ACTION ITEM: The task calls for the count of lines containing "height" in these records, given as a number with no other words.

RECORDS SUPPLIED:
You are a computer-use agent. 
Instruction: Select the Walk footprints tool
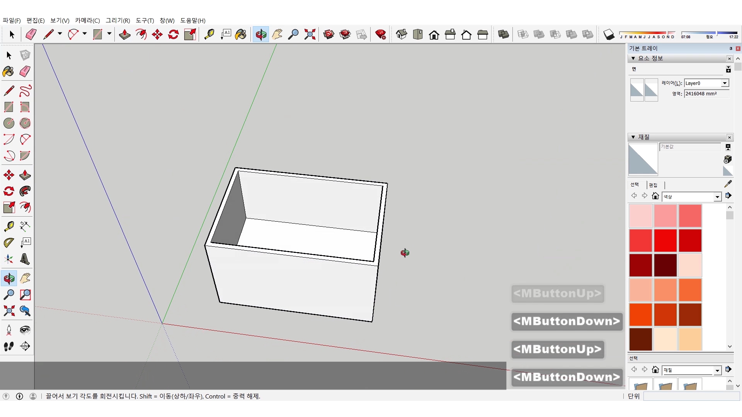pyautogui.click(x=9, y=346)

==

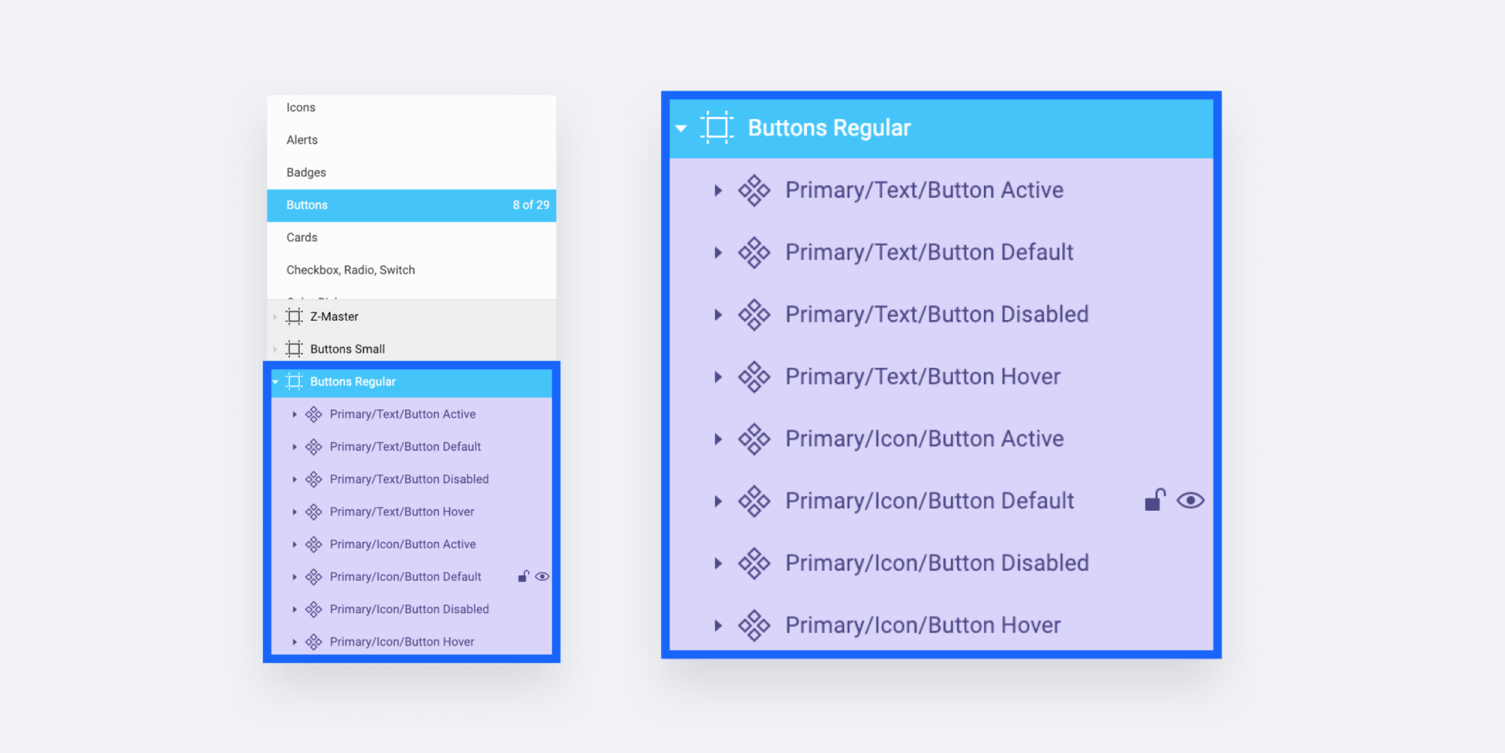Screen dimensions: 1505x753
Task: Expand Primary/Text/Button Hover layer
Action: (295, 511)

--

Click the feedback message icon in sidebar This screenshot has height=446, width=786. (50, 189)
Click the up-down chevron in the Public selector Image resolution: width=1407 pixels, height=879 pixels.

OUTPUT FOR THIS EXERCISE: 2